*Work to be completed*: Each record should be given back exactly, with none missing.

Pixel coordinate grounding data
══════════
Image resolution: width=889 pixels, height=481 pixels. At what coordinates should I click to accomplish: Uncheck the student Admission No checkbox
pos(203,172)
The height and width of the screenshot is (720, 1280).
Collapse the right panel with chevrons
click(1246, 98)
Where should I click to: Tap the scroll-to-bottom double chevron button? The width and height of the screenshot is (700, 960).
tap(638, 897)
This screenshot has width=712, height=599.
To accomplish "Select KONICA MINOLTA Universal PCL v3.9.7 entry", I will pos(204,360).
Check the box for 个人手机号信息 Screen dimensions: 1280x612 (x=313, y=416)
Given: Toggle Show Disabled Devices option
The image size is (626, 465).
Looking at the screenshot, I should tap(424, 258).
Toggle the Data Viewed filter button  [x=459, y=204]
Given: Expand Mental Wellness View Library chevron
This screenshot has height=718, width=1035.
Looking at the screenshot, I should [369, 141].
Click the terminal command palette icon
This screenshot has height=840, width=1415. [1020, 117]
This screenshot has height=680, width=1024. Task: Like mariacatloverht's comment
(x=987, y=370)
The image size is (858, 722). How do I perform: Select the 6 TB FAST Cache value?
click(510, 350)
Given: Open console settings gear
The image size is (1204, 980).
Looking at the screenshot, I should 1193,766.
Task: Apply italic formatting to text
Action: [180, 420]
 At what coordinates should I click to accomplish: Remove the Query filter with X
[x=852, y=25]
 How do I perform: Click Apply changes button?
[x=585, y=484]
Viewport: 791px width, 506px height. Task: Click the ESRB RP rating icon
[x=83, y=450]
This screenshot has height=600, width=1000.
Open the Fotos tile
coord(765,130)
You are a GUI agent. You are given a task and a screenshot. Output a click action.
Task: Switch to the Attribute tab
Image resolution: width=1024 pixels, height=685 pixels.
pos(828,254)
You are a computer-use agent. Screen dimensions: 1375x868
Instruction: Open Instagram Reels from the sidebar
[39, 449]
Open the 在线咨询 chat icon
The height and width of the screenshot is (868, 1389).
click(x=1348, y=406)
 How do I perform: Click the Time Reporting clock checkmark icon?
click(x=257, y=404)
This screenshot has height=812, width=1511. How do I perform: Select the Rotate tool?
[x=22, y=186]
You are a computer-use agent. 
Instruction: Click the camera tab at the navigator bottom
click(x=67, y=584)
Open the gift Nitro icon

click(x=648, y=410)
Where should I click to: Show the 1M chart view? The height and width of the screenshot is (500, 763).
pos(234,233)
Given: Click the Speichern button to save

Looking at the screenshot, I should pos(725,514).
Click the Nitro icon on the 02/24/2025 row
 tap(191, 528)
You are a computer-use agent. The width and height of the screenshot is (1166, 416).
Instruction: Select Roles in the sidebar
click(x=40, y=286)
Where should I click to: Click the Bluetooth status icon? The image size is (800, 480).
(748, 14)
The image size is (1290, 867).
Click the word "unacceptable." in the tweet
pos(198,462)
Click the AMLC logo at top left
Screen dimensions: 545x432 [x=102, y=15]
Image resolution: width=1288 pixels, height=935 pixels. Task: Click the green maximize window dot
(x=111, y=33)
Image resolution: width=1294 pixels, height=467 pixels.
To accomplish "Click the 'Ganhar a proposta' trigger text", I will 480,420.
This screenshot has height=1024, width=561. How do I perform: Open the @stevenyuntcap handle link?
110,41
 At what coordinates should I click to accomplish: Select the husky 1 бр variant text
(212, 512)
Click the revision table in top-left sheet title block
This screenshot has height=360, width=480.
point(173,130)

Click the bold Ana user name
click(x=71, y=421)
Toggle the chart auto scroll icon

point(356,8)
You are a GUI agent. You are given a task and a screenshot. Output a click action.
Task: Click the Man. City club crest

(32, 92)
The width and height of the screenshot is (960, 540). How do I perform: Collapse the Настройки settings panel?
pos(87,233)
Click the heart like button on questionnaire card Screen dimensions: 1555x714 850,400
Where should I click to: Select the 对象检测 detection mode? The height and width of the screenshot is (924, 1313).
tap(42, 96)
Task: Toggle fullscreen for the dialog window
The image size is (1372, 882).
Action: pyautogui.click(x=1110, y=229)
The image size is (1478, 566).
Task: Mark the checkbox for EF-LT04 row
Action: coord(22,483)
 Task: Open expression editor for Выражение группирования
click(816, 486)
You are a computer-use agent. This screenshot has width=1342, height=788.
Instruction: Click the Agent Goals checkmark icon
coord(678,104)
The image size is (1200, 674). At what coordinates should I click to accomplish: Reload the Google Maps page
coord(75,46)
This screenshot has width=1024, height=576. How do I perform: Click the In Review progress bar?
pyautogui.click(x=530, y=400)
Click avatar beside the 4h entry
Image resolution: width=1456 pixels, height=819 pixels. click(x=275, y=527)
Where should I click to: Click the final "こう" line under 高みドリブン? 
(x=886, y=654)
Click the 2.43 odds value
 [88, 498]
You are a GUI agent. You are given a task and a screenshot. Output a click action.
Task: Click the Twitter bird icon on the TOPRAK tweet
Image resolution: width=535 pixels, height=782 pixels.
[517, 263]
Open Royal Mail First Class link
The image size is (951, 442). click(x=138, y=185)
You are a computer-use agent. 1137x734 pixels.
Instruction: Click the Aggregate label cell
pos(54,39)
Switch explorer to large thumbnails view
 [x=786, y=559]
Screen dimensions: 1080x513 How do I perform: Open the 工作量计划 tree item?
══════════
*Written response*:
Image resolution: width=889 pixels, height=481 pixels. At what coordinates should I click to accomplish: Uncheck the student Admission No checkbox
pos(203,172)
The height and width of the screenshot is (720, 1280).
Collapse the right panel with chevrons
click(1246, 98)
Where should I click to: Tap the scroll-to-bottom double chevron button? The width and height of the screenshot is (700, 960).
tap(638, 897)
This screenshot has width=712, height=599.
To accomplish "Select KONICA MINOLTA Universal PCL v3.9.7 entry", I will pos(204,360).
Check the box for 个人手机号信息 Screen dimensions: 1280x612 (x=313, y=416)
Given: Toggle Show Disabled Devices option
The image size is (626, 465).
Looking at the screenshot, I should tap(424, 258).
Toggle the Data Viewed filter button  [x=459, y=204]
Given: Expand Mental Wellness View Library chevron
This screenshot has height=718, width=1035.
Looking at the screenshot, I should [369, 141].
Click the terminal command palette icon
This screenshot has height=840, width=1415. [1020, 117]
This screenshot has height=680, width=1024. Task: Like mariacatloverht's comment
(x=987, y=370)
The image size is (858, 722). How do I perform: Select the 6 TB FAST Cache value?
click(510, 350)
Given: Open console settings gear
The image size is (1204, 980).
Looking at the screenshot, I should 1193,766.
Task: Apply italic formatting to text
Action: [180, 420]
 At what coordinates should I click to accomplish: Remove the Query filter with X
[x=852, y=25]
 How do I perform: Click Apply changes button?
[x=585, y=484]
Viewport: 791px width, 506px height. Task: Click the ESRB RP rating icon
[x=83, y=450]
This screenshot has height=600, width=1000.
Open the Fotos tile
coord(765,130)
You are a GUI agent. You are given a task and a screenshot. Output a click action.
Task: Switch to the Attribute tab
Image resolution: width=1024 pixels, height=685 pixels.
pos(828,254)
You are a computer-use agent. Screen dimensions: 1375x868
Instruction: Open Instagram Reels from the sidebar
[39, 449]
Open the 在线咨询 chat icon
The height and width of the screenshot is (868, 1389).
click(x=1348, y=406)
 How do I perform: Click the Time Reporting clock checkmark icon?
click(x=257, y=404)
This screenshot has height=812, width=1511. How do I perform: Select the Rotate tool?
[x=22, y=186]
You are a computer-use agent. 
Instruction: Click the camera tab at the navigator bottom
click(x=67, y=584)
Open the gift Nitro icon

click(x=648, y=410)
Where should I click to: Show the 1M chart view? The height and width of the screenshot is (500, 763).
pos(234,233)
Given: Click the Speichern button to save

Looking at the screenshot, I should pos(725,514).
Click the Nitro icon on the 02/24/2025 row
 tap(191, 528)
You are a computer-use agent. The width and height of the screenshot is (1166, 416).
Instruction: Select Roles in the sidebar
click(x=40, y=286)
Where should I click to: Click the Bluetooth status icon? The image size is (800, 480).
(748, 14)
The image size is (1290, 867).
Click the word "unacceptable." in the tweet
pos(198,462)
Click the AMLC logo at top left
Screen dimensions: 545x432 [x=102, y=15]
Image resolution: width=1288 pixels, height=935 pixels. Task: Click the green maximize window dot
(x=111, y=33)
Image resolution: width=1294 pixels, height=467 pixels.
To accomplish "Click the 'Ganhar a proposta' trigger text", I will 480,420.
This screenshot has height=1024, width=561. How do I perform: Open the @stevenyuntcap handle link?
110,41
 At what coordinates should I click to accomplish: Select the husky 1 бр variant text
(212, 512)
Click the revision table in top-left sheet title block
This screenshot has height=360, width=480.
point(173,130)

Click the bold Ana user name
click(x=71, y=421)
Toggle the chart auto scroll icon

point(356,8)
You are a GUI agent. You are given a task and a screenshot. Output a click action.
Task: Click the Man. City club crest

(32, 92)
The width and height of the screenshot is (960, 540). How do I perform: Collapse the Настройки settings panel?
pos(87,233)
Click the heart like button on questionnaire card Screen dimensions: 1555x714 850,400
Where should I click to: Select the 对象检测 detection mode? The height and width of the screenshot is (924, 1313).
tap(42, 96)
Task: Toggle fullscreen for the dialog window
The image size is (1372, 882).
Action: pyautogui.click(x=1110, y=229)
The image size is (1478, 566).
Task: Mark the checkbox for EF-LT04 row
Action: coord(22,483)
 Task: Open expression editor for Выражение группирования
click(816, 486)
You are a computer-use agent. This screenshot has width=1342, height=788.
Instruction: Click the Agent Goals checkmark icon
coord(678,104)
The image size is (1200, 674). At what coordinates should I click to accomplish: Reload the Google Maps page
coord(75,46)
This screenshot has width=1024, height=576. How do I perform: Click the In Review progress bar?
pyautogui.click(x=530, y=400)
Click avatar beside the 4h entry
Image resolution: width=1456 pixels, height=819 pixels. click(x=275, y=527)
Where should I click to: Click the final "こう" line under 高みドリブン? 
(x=886, y=654)
Click the 2.43 odds value
 [88, 498]
You are a GUI agent. You are given a task and a screenshot. Output a click action.
Task: Click the Twitter bird icon on the TOPRAK tweet
Image resolution: width=535 pixels, height=782 pixels.
[517, 263]
Open Royal Mail First Class link
The image size is (951, 442). click(x=138, y=185)
You are a computer-use agent. 1137x734 pixels.
Instruction: Click the Aggregate label cell
pos(54,39)
Switch explorer to large thumbnails view
 [x=786, y=559]
Screen dimensions: 1080x513 How do I perform: Open the 工作量计划 tree item?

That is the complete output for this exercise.